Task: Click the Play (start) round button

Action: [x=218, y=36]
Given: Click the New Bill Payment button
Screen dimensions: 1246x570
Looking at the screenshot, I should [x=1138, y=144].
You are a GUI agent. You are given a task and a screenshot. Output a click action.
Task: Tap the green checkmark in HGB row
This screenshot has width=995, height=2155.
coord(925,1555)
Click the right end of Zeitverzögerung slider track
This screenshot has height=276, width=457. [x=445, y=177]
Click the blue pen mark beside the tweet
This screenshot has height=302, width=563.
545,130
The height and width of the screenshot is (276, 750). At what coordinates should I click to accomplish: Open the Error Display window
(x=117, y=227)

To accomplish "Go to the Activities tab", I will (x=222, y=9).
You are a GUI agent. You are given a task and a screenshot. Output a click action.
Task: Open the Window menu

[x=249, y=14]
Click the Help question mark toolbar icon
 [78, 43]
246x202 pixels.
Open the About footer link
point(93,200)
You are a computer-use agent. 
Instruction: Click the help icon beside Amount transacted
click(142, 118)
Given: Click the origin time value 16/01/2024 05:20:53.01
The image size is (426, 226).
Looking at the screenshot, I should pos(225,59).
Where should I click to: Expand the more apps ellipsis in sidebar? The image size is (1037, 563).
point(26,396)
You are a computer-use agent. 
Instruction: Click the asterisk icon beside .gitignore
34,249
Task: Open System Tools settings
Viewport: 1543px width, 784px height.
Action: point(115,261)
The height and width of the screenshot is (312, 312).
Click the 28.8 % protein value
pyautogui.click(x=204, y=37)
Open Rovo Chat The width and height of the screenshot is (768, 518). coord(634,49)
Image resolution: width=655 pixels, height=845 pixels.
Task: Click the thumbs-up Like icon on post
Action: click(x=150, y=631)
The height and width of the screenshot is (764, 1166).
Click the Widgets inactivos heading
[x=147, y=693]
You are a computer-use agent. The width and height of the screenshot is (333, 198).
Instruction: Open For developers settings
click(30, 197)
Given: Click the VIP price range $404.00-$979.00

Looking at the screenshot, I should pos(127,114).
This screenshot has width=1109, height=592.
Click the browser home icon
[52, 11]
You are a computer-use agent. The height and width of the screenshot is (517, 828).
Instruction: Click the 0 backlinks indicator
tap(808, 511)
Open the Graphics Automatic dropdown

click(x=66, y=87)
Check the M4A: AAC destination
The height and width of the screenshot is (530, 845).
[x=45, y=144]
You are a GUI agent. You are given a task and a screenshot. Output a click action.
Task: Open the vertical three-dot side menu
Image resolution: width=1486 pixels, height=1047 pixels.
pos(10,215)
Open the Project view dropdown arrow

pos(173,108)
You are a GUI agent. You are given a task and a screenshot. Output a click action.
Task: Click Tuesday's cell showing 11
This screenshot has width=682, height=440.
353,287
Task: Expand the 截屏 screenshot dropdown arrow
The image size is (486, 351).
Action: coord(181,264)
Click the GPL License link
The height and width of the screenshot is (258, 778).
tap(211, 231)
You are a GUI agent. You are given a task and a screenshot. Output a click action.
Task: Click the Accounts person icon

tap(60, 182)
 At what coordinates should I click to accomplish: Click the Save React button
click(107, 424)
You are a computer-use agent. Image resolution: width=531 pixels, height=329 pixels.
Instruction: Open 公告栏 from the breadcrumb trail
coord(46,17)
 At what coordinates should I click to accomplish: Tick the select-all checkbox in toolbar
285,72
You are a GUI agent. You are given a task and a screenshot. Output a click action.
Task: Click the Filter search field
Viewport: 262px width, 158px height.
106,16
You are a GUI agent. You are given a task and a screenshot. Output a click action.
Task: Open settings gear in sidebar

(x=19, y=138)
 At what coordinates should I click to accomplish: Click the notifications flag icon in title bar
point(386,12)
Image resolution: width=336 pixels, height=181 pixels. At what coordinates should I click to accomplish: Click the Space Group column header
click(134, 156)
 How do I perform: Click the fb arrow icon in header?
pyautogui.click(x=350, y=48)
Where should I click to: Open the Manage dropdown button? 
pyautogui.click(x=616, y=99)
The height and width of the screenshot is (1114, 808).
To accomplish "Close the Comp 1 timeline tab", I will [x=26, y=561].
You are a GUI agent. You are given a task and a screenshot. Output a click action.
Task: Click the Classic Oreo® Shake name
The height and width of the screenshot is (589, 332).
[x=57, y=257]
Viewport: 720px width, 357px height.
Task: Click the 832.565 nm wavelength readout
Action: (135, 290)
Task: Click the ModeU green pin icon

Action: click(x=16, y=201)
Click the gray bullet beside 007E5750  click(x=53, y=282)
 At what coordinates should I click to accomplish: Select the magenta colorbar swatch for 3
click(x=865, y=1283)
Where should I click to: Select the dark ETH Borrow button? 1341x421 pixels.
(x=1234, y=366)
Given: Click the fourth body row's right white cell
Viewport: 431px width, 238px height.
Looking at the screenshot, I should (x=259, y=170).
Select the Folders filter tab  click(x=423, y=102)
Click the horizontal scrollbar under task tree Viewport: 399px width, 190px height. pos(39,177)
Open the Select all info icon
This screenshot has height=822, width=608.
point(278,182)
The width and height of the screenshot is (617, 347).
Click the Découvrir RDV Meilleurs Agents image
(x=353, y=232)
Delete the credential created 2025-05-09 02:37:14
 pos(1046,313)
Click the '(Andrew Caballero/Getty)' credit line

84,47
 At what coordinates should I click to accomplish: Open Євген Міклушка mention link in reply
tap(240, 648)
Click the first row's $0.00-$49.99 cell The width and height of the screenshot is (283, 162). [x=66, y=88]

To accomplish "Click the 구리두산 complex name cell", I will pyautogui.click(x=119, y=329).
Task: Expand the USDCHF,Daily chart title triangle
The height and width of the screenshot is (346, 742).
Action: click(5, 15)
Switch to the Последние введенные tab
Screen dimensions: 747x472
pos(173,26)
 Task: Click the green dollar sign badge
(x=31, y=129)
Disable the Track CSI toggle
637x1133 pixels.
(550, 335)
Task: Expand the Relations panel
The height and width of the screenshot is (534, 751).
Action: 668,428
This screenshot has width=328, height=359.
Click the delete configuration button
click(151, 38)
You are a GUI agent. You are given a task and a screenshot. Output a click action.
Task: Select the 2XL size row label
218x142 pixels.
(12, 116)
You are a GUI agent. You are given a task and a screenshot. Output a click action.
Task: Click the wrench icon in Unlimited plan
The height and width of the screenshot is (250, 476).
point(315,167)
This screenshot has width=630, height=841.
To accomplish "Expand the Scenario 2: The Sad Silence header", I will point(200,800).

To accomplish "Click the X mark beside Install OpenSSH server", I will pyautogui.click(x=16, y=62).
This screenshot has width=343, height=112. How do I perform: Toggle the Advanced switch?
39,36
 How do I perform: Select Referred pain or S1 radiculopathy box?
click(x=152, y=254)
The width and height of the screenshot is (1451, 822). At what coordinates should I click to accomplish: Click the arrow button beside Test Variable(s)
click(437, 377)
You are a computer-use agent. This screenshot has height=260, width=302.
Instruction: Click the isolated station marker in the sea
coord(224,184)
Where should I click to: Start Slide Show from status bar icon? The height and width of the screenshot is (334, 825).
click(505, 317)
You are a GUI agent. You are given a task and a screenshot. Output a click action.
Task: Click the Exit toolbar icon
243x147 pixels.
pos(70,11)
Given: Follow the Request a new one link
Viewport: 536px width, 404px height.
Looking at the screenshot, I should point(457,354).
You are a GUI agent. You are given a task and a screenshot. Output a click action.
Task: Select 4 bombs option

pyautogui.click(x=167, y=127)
---+---
# Work item
From the records above, report the count of lines containing "will" and nothing more.

# Result of this task
5